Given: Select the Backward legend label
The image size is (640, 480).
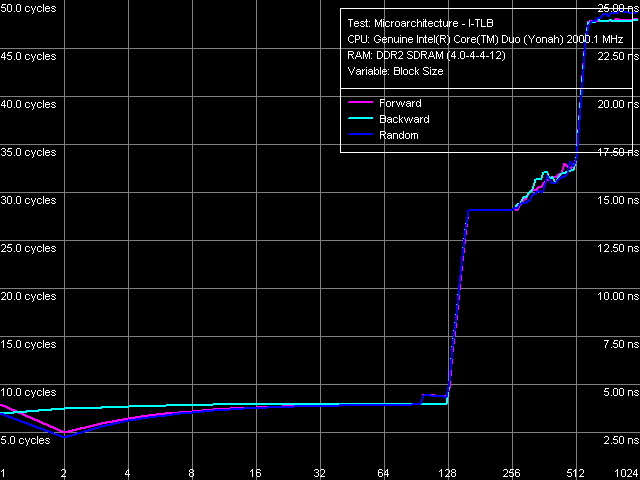Looking at the screenshot, I should point(404,119).
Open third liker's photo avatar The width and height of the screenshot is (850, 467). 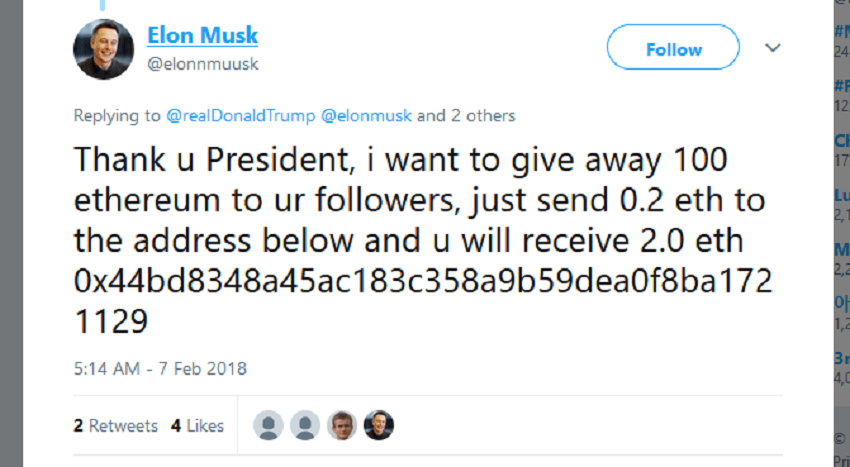pyautogui.click(x=342, y=425)
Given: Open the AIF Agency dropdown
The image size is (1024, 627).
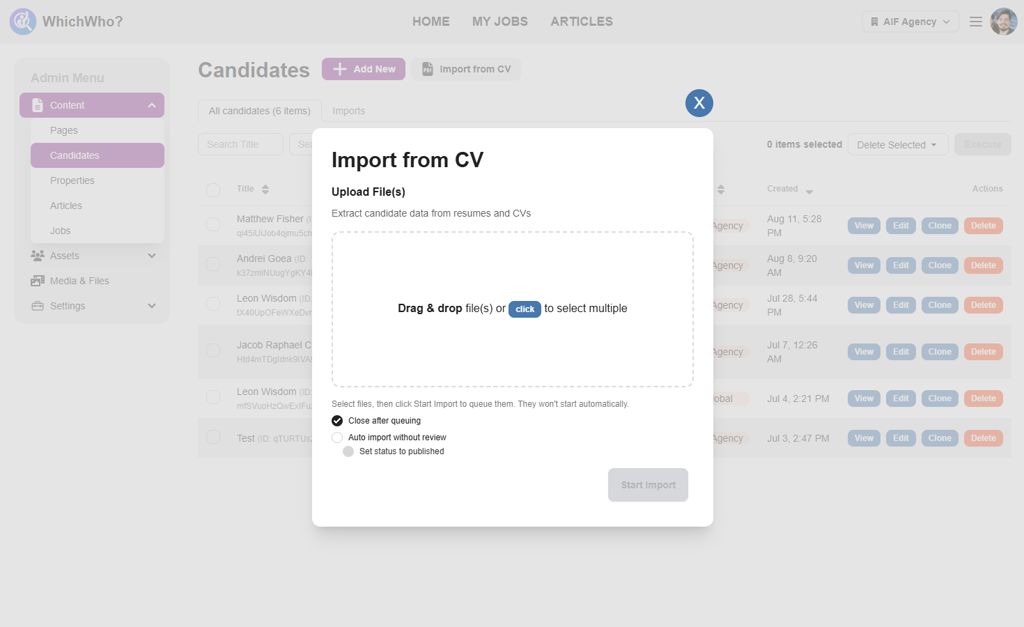Looking at the screenshot, I should 910,20.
__________________________________________________
Leave the pictures out. Output exactly, and only, the lines from the one with "Given: Open the AIF Agency dropdown" through the last line of the listing above, both included.

### SOLUTION TO THIS PROBLEM
Given: Open the AIF Agency dropdown
The image size is (1024, 627).
Looking at the screenshot, I should 910,20.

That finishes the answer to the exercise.